29     Before seeking to address these issues it first becomes necessary to address a preliminary aspect which is pertinent to all questions posed by the case stated.

30     As the High Court recently stressed in Bass & Anor v Permanent Trustee Company Limited & Ors (1999) 198 CLR 334 (“Bass”), it is inappropriate for a court such as this to pronounce upon facts which have not been found or agreed and are thus purely hypothetical.  (See also Workcover Corporation & Ors v Fogliano (2000) 76 SASR 192.)

31     In the instant case Mr Kourakis QC, of senior counsel for Nixon, sought to advance arguments based on what he asserted was the width of power, inter alia, said to have been conferred on the Supreme Court by the provisions of s 17 of the WPA.  For example, he declaimed that, under such section, it would be open for the Court to order the creation of false birth and death certificates;  and thereby be party to creating what was a manifest lie.

32     All that need be said on that score is that this Court must clearly confine itself to the actual factual scenario which has been placed before it.  Certain of the submissions proffered by Mr Kourakis QC put in issue possible factual scenarios which not only do not arise at this time, but which also beg substantial questions as to the interpretation of the provisions of the WPA that are plainly hypothetical. These must remain for assessment when they directly arise in a case currently under consideration. I approach a consideration of the issues raised by the case stated solely within the four corners of the facts as they actually emerge from it. I am not prepared simply to assume and to accept that s 17 of the WPA does empower the Court to do that for which Mr Kourakis QC contended.

33     That issue aside, Mr Kourakis QC seeks to found his contentions, as above summarised, on the reasoning of the High Court in Kable v DPP (NSW) (1996) 189 CLR 51 (“Kable”).

34     Kable concerned State legislation which contained provisions empowering a Supreme Court to make an order for the detention of a specified person in prison for a stipulated period, if it was satisfied on reasonable grounds that the person was, more likely than not, to commit a serious act of violence and that it was appropriate, for the protection of a particular person, or the community generally, that the person be held in custody.  The legislation was limited in its potential operation to one nominated person and envisaged the possible committal of that person to prison in circumstances in which no criminal offence had been committed by him.

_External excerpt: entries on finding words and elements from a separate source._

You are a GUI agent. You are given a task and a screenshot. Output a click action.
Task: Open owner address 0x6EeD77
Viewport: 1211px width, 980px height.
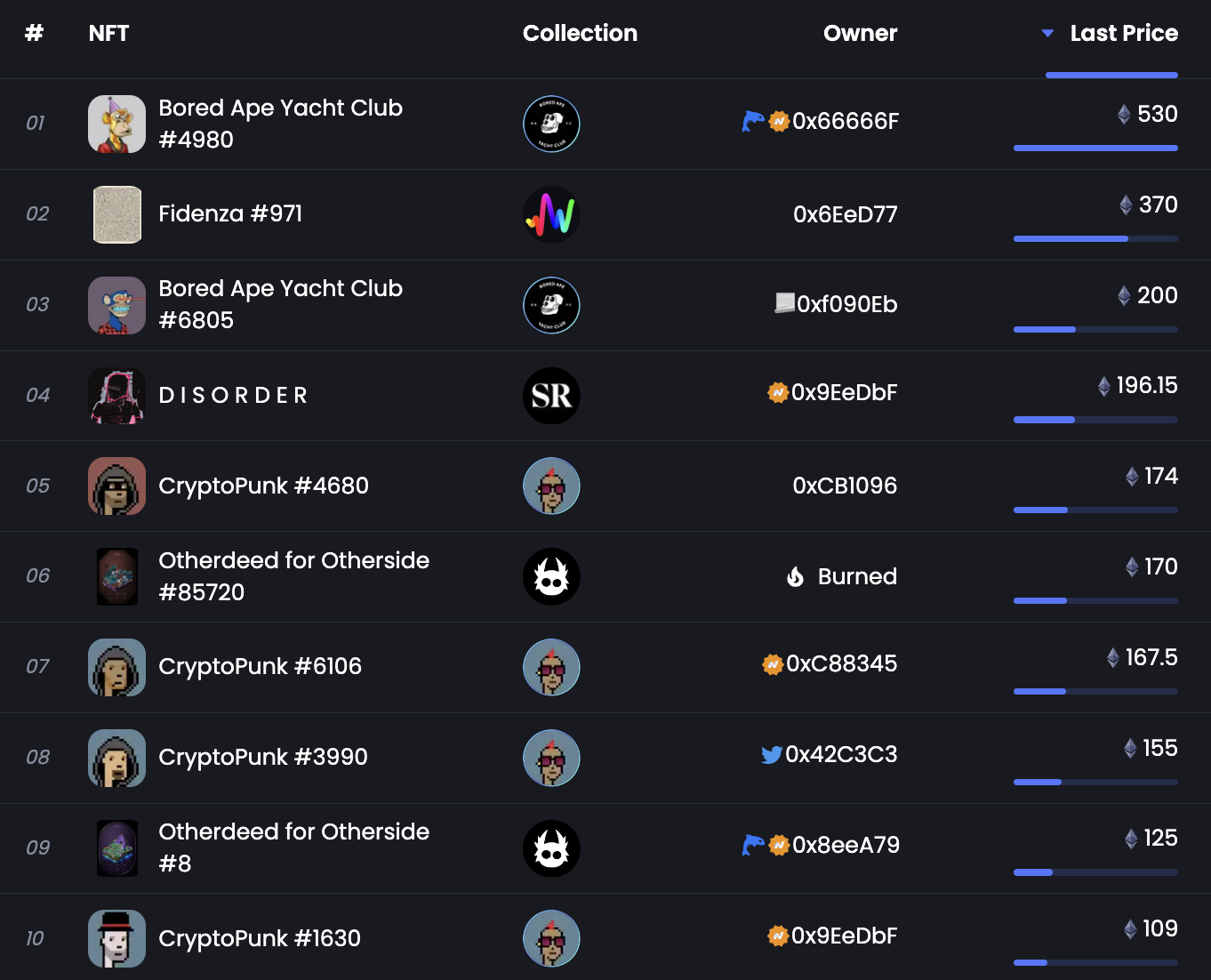tap(845, 214)
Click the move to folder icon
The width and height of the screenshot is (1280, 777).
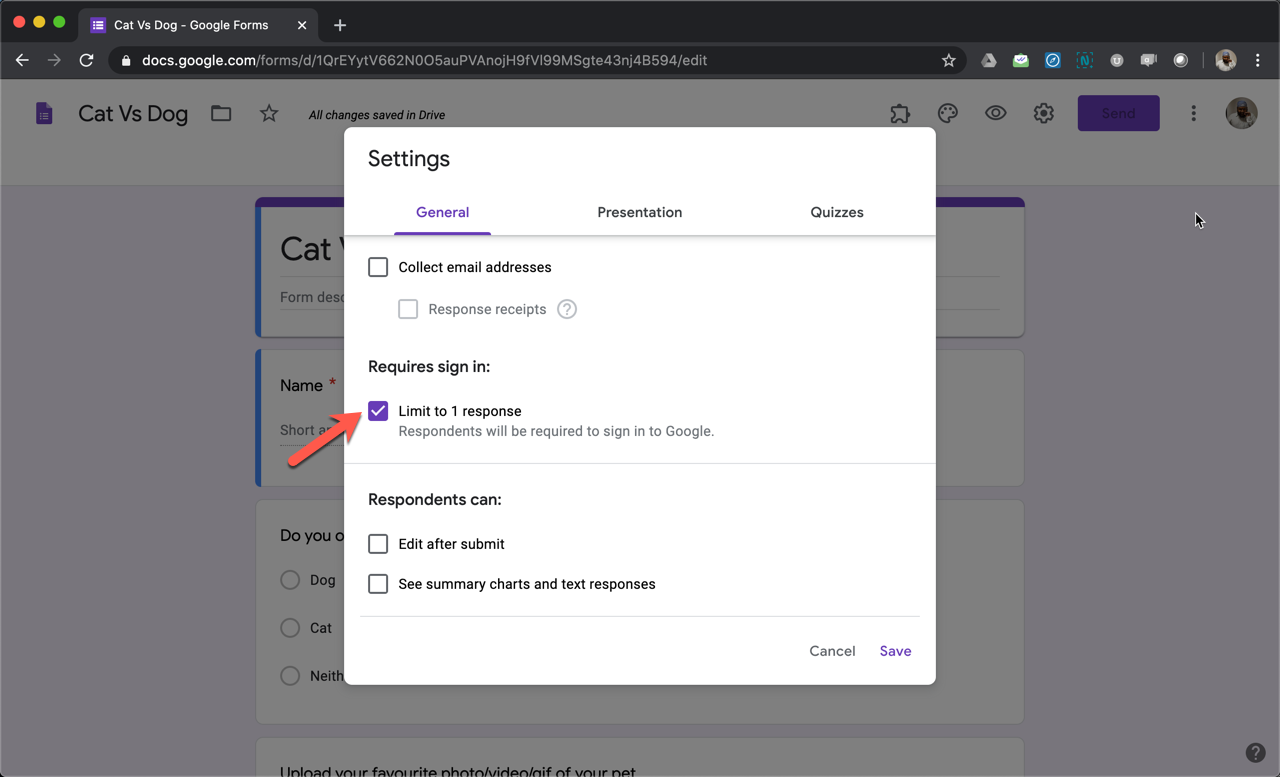click(221, 114)
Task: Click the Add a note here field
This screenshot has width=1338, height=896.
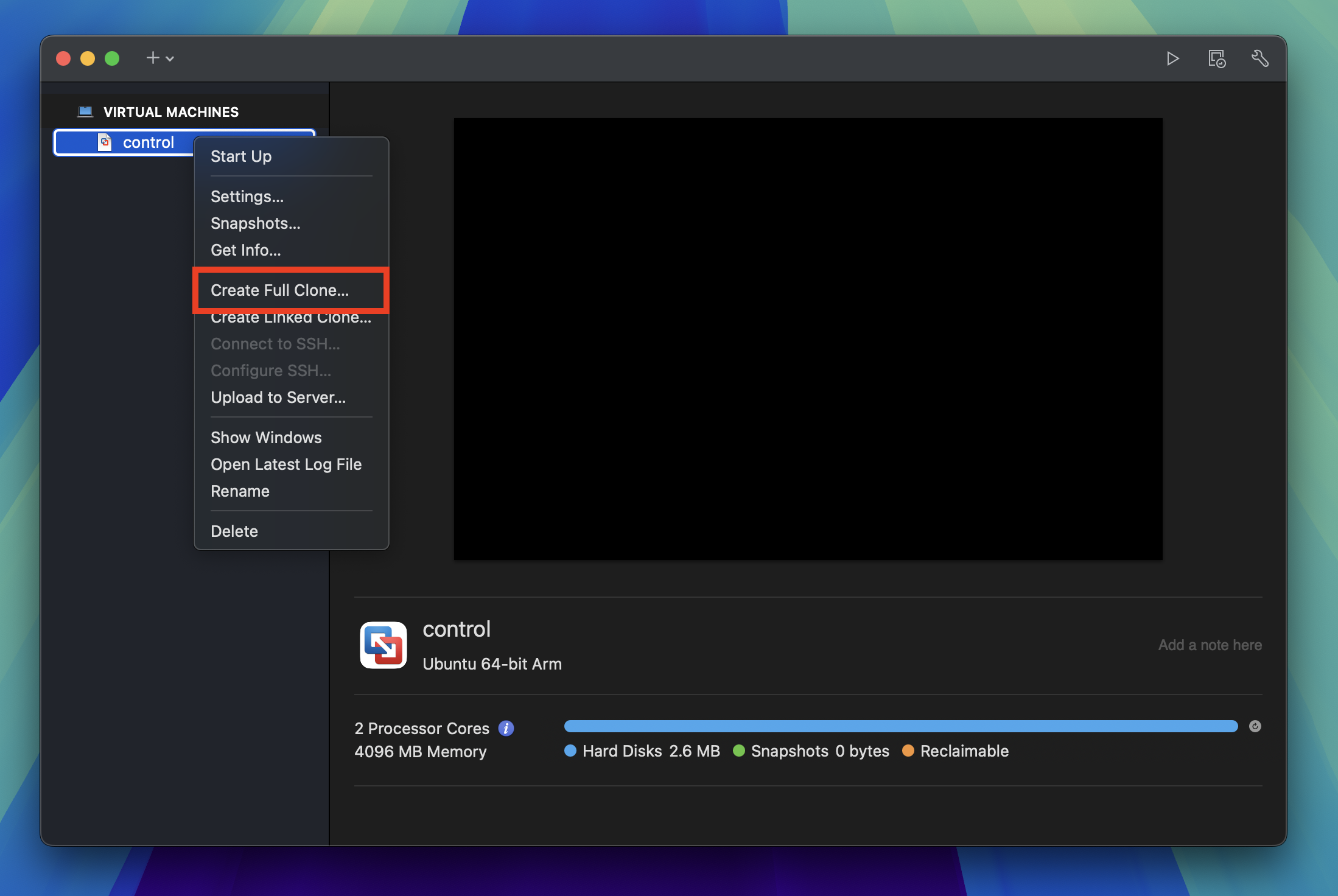Action: pyautogui.click(x=1209, y=645)
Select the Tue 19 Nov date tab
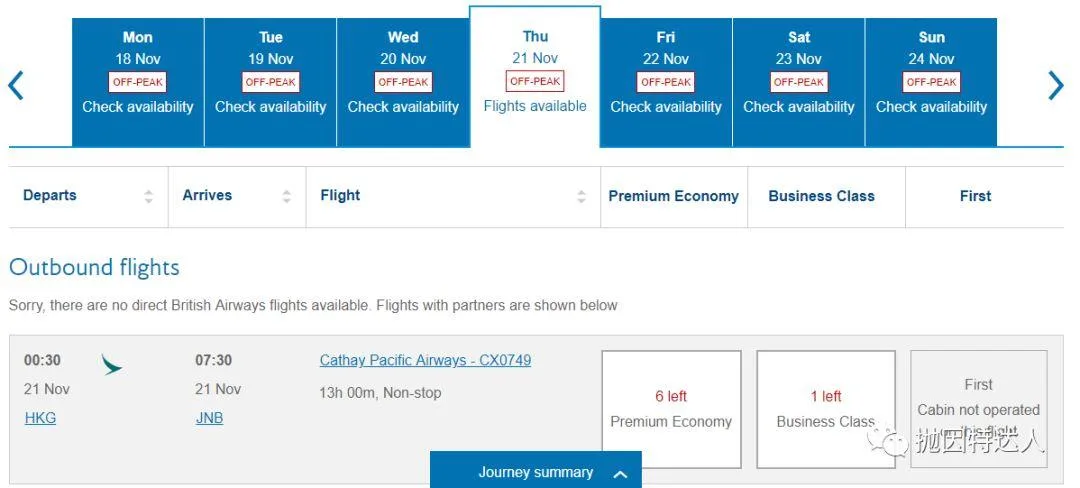 (270, 82)

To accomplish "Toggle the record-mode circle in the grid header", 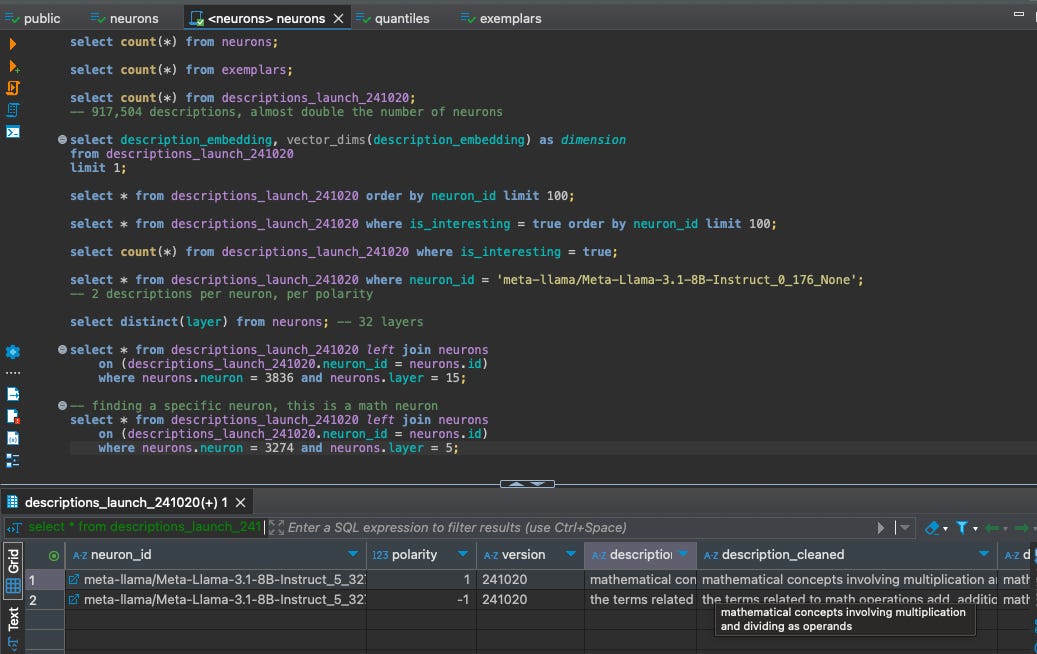I will point(53,555).
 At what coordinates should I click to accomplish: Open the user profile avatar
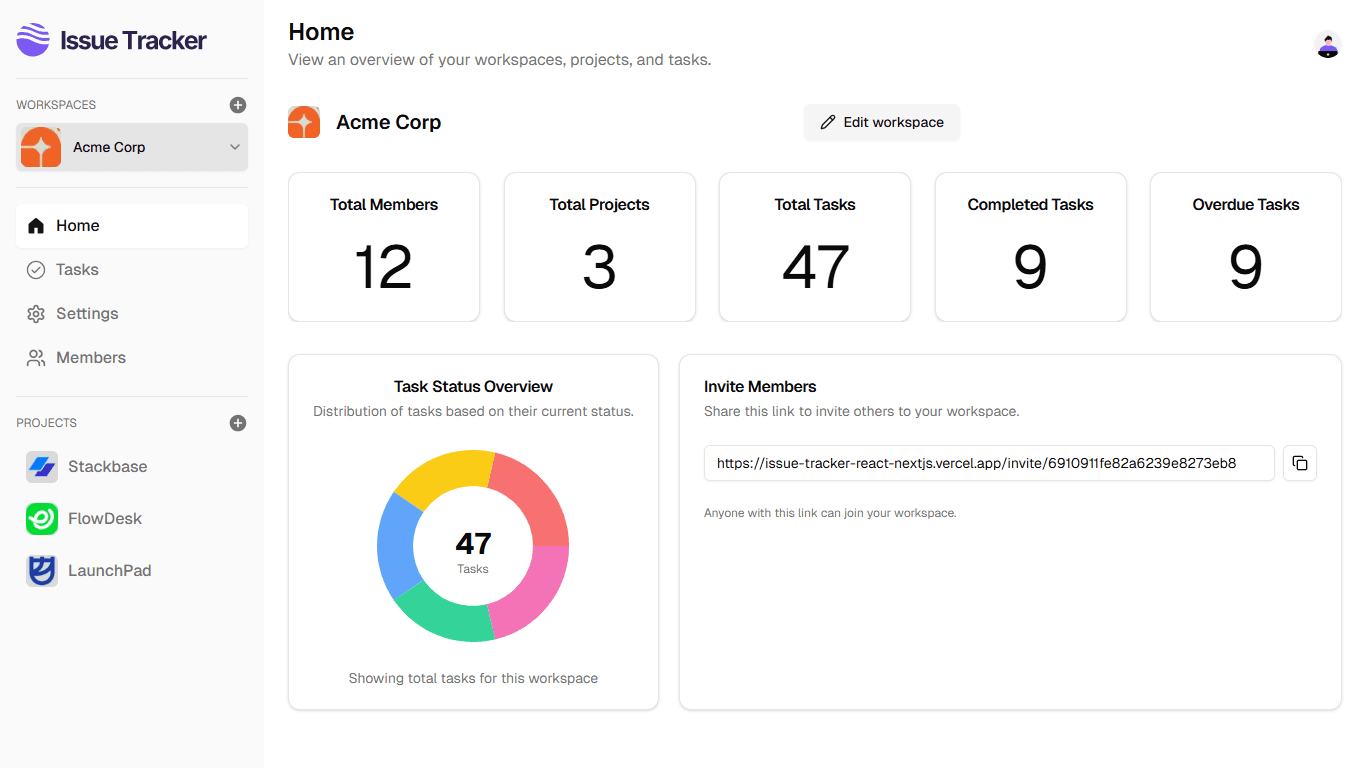point(1327,45)
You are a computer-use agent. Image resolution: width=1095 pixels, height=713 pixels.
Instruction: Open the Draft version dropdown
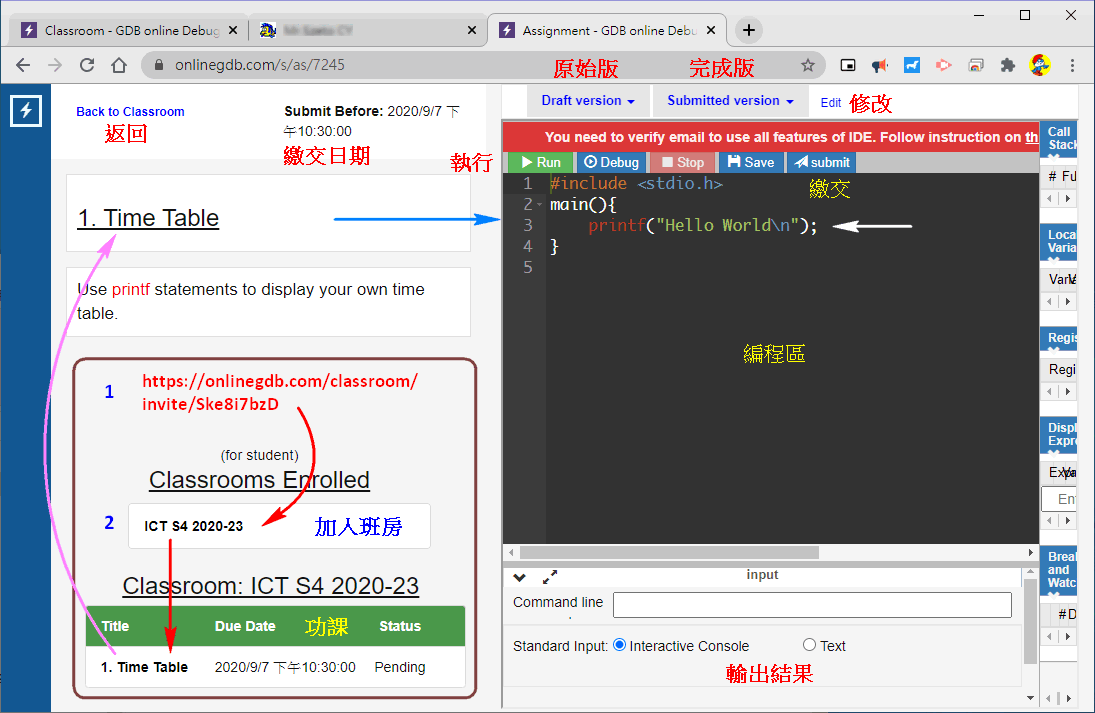(588, 101)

35     The majority of the High Court held that, within what was a single, integrated national court system for the exercise of the judicial power of the Commonwealth, the exercise by a Supreme Court (being a court invested with federal judicial power) of the jurisdiction conferred by the statute was incompatible with the integrity, independence and impartiality of such a court.  This was because the function to be discharged required the relevant Supreme Court to participate in the making of a preventative detention order, where no breach of the criminal law was alleged and where there had been no determination of guilt in relation to any relevant offences.  In such a situation the performance of the function vested by the statute in it was of such a nature that public confidence in the integrity of the judiciary of the Court as an institution would be diminished.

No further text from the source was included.